Source document:
--------------------

Studying Christianity as a non-believer

When I first started researching contemporary Christianity, back when I was an undergraduate anthropology doing research in northern Thailand, I woke one morning to find I had missed an early phone call from my father. In those more technologically simple days, international calls were a rarity, and so I called straight back. “Have they got to you yet?” he asked, with a tone of real concern in his voice. It seemed that one of the greatest fears of my atheist father was that I might be converted by one of the evangelical Christians I was spending time with!

Quite a few years later and I have yet to have that road-to-Damascus moment, or even a slow conversion to becoming a believer (most probably still to the relief of my dad). But does my continuing lack of Christian beliefs – or indeed any spiritual beliefs – make it impossible to be able to understand those that I study? In a similar way to the experience of the atheist anthropologist Ruy Llera Blanes (2007) when he was researching Pentecostal churches in Lisbon, an interviewee once suggested to me that without having a relationship with God and without being filled by the Holy Spirit, I would never be able to effectively understand his belief system. But surely this is actually at the heart of doing anthropology: trying to understand cultures that are different to our own.

--------------------

Set problem 1:
In the records, copy word for word the stretch from the line that contains "How do I perform: Enable the Brim checkbox?" through the line that contains "point(267,301)", including both of those lines.

Raw records:
--------------------

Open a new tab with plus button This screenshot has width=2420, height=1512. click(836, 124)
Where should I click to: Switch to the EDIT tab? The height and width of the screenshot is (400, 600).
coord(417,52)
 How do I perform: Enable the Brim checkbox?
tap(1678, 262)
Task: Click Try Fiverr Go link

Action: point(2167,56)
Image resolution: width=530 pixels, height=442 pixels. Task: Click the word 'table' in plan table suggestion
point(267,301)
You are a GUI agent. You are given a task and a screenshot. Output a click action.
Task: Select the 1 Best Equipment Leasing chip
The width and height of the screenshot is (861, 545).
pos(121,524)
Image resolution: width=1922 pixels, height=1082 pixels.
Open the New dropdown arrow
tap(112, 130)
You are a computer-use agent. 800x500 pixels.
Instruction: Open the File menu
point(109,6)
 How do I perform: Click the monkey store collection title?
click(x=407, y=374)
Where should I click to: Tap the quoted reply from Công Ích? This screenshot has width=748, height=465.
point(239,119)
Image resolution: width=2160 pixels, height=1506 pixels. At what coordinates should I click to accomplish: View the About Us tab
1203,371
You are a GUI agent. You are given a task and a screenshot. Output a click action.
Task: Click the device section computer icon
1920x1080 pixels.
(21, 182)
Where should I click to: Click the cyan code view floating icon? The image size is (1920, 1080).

--------------------

Set problem 2:
Extend the essay on studying Christianity as a non-believer, picking up from the point where it ends.

Task answer 1:
 How do I perform: Enable the Brim checkbox?
tap(1678, 262)
Task: Click Try Fiverr Go link

Action: point(2167,56)
Image resolution: width=530 pixels, height=442 pixels. Task: Click the word 'table' in plan table suggestion
point(267,301)

Task answer 2:
As anthropologists, our training encourages us to attempt to understand others’ beliefs on their own terms, rather than engaging in an exercise of assessing the validity of truth claims. Put simply, my role is not to ascertain whether a church-goer is correct in believing in God, whether a prophecy will really come to pass, or whether an intercessor speaking in tongues is really filled with something called the Holy Spirit. Instead, it is to understand what these beliefs mean to those that hold them, and how these beliefs influence their lives and the actions they take in the societies in which they live.

As our project continues it will be interesting to compare notes and analyses with my Christian colleagues. But hopefully an anthropological approach from this outsider will still have value in increasing our understanding of Christian megachurches in contemporary London, even if I only go to church for work!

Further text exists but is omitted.